EXERCISE AIM - Output all the data exactly.

-- MATERIAL TO PROCESS follows --

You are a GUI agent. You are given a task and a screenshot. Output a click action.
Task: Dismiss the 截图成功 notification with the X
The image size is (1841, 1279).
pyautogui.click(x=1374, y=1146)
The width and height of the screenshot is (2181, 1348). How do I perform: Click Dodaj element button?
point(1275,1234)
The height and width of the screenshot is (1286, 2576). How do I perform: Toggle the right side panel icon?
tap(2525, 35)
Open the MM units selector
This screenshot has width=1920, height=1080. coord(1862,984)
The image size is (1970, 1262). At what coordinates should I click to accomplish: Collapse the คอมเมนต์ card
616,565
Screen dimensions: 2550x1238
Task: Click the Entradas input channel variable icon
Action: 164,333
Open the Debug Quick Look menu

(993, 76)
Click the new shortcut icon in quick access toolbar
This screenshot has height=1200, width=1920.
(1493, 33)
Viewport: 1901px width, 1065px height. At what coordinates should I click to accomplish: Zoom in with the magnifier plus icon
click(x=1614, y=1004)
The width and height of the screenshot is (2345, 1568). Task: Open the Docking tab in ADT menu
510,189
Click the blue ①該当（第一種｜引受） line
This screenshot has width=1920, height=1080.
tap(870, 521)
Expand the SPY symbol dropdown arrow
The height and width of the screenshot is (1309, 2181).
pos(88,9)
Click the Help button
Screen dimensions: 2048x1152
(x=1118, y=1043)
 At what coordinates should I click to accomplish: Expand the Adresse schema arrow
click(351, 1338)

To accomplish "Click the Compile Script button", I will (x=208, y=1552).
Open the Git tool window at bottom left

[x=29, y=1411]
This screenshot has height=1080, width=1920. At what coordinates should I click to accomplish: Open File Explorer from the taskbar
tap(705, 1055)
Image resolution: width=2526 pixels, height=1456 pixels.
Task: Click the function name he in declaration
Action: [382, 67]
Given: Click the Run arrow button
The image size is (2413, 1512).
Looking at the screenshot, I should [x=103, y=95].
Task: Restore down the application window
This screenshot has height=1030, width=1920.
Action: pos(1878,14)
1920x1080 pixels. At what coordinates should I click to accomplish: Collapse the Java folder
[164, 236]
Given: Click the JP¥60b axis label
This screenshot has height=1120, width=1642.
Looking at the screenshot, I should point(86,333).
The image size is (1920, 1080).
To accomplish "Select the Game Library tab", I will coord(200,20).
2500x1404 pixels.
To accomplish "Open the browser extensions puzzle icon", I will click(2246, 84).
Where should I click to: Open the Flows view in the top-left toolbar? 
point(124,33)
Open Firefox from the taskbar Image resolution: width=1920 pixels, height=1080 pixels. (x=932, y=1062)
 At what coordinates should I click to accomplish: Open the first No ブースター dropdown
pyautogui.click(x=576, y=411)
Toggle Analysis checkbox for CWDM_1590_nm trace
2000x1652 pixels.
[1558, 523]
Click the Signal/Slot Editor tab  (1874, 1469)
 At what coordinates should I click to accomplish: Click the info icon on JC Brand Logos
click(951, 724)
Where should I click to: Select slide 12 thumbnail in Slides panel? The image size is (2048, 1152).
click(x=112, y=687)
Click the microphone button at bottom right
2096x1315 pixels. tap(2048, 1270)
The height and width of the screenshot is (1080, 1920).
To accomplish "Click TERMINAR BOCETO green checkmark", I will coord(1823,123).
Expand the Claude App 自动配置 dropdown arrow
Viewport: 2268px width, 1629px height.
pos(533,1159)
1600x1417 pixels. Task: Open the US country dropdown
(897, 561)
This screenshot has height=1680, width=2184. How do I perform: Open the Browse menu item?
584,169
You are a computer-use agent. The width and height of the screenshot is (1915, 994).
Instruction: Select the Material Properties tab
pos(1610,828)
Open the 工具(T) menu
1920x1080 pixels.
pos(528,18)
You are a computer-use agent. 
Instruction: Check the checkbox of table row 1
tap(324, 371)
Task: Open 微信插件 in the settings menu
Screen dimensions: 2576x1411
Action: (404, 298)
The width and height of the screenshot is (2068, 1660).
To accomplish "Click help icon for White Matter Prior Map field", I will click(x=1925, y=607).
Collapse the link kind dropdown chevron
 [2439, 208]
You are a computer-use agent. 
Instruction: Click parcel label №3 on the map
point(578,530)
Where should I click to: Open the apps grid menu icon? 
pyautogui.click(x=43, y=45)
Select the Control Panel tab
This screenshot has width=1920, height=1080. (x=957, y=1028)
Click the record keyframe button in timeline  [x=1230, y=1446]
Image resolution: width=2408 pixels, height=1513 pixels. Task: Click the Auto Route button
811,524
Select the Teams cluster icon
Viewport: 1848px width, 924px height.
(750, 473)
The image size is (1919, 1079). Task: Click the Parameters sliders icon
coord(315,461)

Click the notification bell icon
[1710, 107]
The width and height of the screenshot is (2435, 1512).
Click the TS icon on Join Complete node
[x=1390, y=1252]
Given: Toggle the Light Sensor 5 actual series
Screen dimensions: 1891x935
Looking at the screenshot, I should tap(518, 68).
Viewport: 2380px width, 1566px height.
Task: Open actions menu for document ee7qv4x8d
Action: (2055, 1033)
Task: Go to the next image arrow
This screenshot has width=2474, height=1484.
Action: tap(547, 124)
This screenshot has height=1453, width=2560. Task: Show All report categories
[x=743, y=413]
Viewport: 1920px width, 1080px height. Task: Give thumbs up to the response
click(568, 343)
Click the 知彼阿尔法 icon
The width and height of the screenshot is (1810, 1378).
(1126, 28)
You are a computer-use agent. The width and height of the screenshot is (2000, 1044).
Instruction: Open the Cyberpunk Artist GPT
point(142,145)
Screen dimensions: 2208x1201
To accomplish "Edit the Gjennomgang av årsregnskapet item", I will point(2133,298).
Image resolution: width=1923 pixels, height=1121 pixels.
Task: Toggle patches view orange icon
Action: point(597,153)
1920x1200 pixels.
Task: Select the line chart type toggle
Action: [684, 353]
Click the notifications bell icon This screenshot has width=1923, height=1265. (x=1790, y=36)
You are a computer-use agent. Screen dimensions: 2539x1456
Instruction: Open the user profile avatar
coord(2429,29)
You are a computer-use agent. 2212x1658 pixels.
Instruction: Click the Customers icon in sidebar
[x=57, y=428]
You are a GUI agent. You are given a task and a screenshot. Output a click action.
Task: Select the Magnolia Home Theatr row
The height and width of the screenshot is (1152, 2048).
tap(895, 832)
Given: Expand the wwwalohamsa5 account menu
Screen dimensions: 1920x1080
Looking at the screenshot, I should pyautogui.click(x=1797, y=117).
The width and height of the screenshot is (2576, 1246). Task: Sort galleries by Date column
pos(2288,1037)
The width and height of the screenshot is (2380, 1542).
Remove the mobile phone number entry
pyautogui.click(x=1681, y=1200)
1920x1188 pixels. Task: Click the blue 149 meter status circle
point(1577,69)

-- MATERIAL TO PROCESS concluded --

EXERCISE SOLUTION -
You are a GUI agent. You are given a task and a screenshot. Output a click action.
Task: Dismiss the 截图成功 notification with the X
The image size is (1841, 1279).
pyautogui.click(x=1374, y=1146)
The width and height of the screenshot is (2181, 1348). How do I perform: Click Dodaj element button?
point(1275,1234)
The height and width of the screenshot is (1286, 2576). How do I perform: Toggle the right side panel icon?
tap(2525, 35)
Open the MM units selector
This screenshot has width=1920, height=1080. coord(1862,984)
The image size is (1970, 1262). At what coordinates should I click to accomplish: Collapse the คอมเมนต์ card
616,565
Screen dimensions: 2550x1238
Task: Click the Entradas input channel variable icon
Action: 164,333
Open the Debug Quick Look menu

(993, 76)
Click the new shortcut icon in quick access toolbar
This screenshot has height=1200, width=1920.
(1493, 33)
Viewport: 1901px width, 1065px height. At what coordinates should I click to accomplish: Zoom in with the magnifier plus icon
click(x=1614, y=1004)
The width and height of the screenshot is (2345, 1568). Task: Open the Docking tab in ADT menu
510,189
Click the blue ①該当（第一種｜引受） line
This screenshot has width=1920, height=1080.
tap(870, 521)
Expand the SPY symbol dropdown arrow
The height and width of the screenshot is (1309, 2181).
pos(88,9)
Click the Help button
Screen dimensions: 2048x1152
(x=1118, y=1043)
 At what coordinates should I click to accomplish: Expand the Adresse schema arrow
click(351, 1338)

To accomplish "Click the Compile Script button", I will (x=208, y=1552).
Open the Git tool window at bottom left

[x=29, y=1411]
This screenshot has height=1080, width=1920. At what coordinates should I click to accomplish: Open File Explorer from the taskbar
tap(705, 1055)
Image resolution: width=2526 pixels, height=1456 pixels.
Task: Click the function name he in declaration
Action: [382, 67]
Given: Click the Run arrow button
The image size is (2413, 1512).
Looking at the screenshot, I should [x=103, y=95].
Task: Restore down the application window
This screenshot has height=1030, width=1920.
Action: pos(1878,14)
1920x1080 pixels. At what coordinates should I click to accomplish: Collapse the Java folder
[164, 236]
Given: Click the JP¥60b axis label
This screenshot has height=1120, width=1642.
Looking at the screenshot, I should point(86,333).
The image size is (1920, 1080).
To accomplish "Select the Game Library tab", I will coord(200,20).
2500x1404 pixels.
To accomplish "Open the browser extensions puzzle icon", I will click(2246, 84).
Where should I click to: Open the Flows view in the top-left toolbar? 
point(124,33)
Open Firefox from the taskbar Image resolution: width=1920 pixels, height=1080 pixels. (x=932, y=1062)
 At what coordinates should I click to accomplish: Open the first No ブースター dropdown
pyautogui.click(x=576, y=411)
Toggle Analysis checkbox for CWDM_1590_nm trace
2000x1652 pixels.
[1558, 523]
Click the Signal/Slot Editor tab  (1874, 1469)
 At what coordinates should I click to accomplish: Click the info icon on JC Brand Logos
click(951, 724)
Where should I click to: Select slide 12 thumbnail in Slides panel? The image size is (2048, 1152).
click(x=112, y=687)
Click the microphone button at bottom right
2096x1315 pixels. tap(2048, 1270)
The height and width of the screenshot is (1080, 1920).
To accomplish "Click TERMINAR BOCETO green checkmark", I will coord(1823,123).
Expand the Claude App 自动配置 dropdown arrow
Viewport: 2268px width, 1629px height.
pos(533,1159)
1600x1417 pixels. Task: Open the US country dropdown
(897, 561)
This screenshot has height=1680, width=2184. How do I perform: Open the Browse menu item?
584,169
You are a computer-use agent. The width and height of the screenshot is (1915, 994).
Instruction: Select the Material Properties tab
pos(1610,828)
Open the 工具(T) menu
1920x1080 pixels.
pos(528,18)
You are a computer-use agent. 
Instruction: Check the checkbox of table row 1
tap(324, 371)
Task: Open 微信插件 in the settings menu
Screen dimensions: 2576x1411
Action: (404, 298)
The width and height of the screenshot is (2068, 1660).
To accomplish "Click help icon for White Matter Prior Map field", I will click(x=1925, y=607).
Collapse the link kind dropdown chevron
 [2439, 208]
You are a computer-use agent. 
Instruction: Click parcel label №3 on the map
point(578,530)
Where should I click to: Open the apps grid menu icon? 
pyautogui.click(x=43, y=45)
Select the Control Panel tab
This screenshot has width=1920, height=1080. (x=957, y=1028)
Click the record keyframe button in timeline  [x=1230, y=1446]
Image resolution: width=2408 pixels, height=1513 pixels. Task: Click the Auto Route button
811,524
Select the Teams cluster icon
Viewport: 1848px width, 924px height.
(750, 473)
The image size is (1919, 1079). Task: Click the Parameters sliders icon
coord(315,461)

Click the notification bell icon
[1710, 107]
The width and height of the screenshot is (2435, 1512).
Click the TS icon on Join Complete node
[x=1390, y=1252]
Given: Toggle the Light Sensor 5 actual series
Screen dimensions: 1891x935
Looking at the screenshot, I should tap(518, 68).
Viewport: 2380px width, 1566px height.
Task: Open actions menu for document ee7qv4x8d
Action: (2055, 1033)
Task: Go to the next image arrow
This screenshot has width=2474, height=1484.
Action: tap(547, 124)
This screenshot has height=1453, width=2560. Task: Show All report categories
[x=743, y=413]
Viewport: 1920px width, 1080px height. Task: Give thumbs up to the response
click(568, 343)
Click the 知彼阿尔法 icon
The width and height of the screenshot is (1810, 1378).
(1126, 28)
You are a computer-use agent. The width and height of the screenshot is (2000, 1044).
Instruction: Open the Cyberpunk Artist GPT
point(142,145)
Screen dimensions: 2208x1201
To accomplish "Edit the Gjennomgang av årsregnskapet item", I will point(2133,298).
Image resolution: width=1923 pixels, height=1121 pixels.
Task: Toggle patches view orange icon
Action: point(597,153)
1920x1200 pixels.
Task: Select the line chart type toggle
Action: [684, 353]
Click the notifications bell icon This screenshot has width=1923, height=1265. (x=1790, y=36)
You are a computer-use agent. Screen dimensions: 2539x1456
Instruction: Open the user profile avatar
coord(2429,29)
You are a computer-use agent. 2212x1658 pixels.
Instruction: Click the Customers icon in sidebar
[x=57, y=428]
You are a GUI agent. You are given a task and a screenshot. Output a click action.
Task: Select the Magnolia Home Theatr row
The height and width of the screenshot is (1152, 2048).
tap(895, 832)
Given: Expand the wwwalohamsa5 account menu
Screen dimensions: 1920x1080
Looking at the screenshot, I should pyautogui.click(x=1797, y=117).
The width and height of the screenshot is (2576, 1246). Task: Sort galleries by Date column
pos(2288,1037)
The width and height of the screenshot is (2380, 1542).
Remove the mobile phone number entry
pyautogui.click(x=1681, y=1200)
1920x1188 pixels. Task: Click the blue 149 meter status circle
point(1577,69)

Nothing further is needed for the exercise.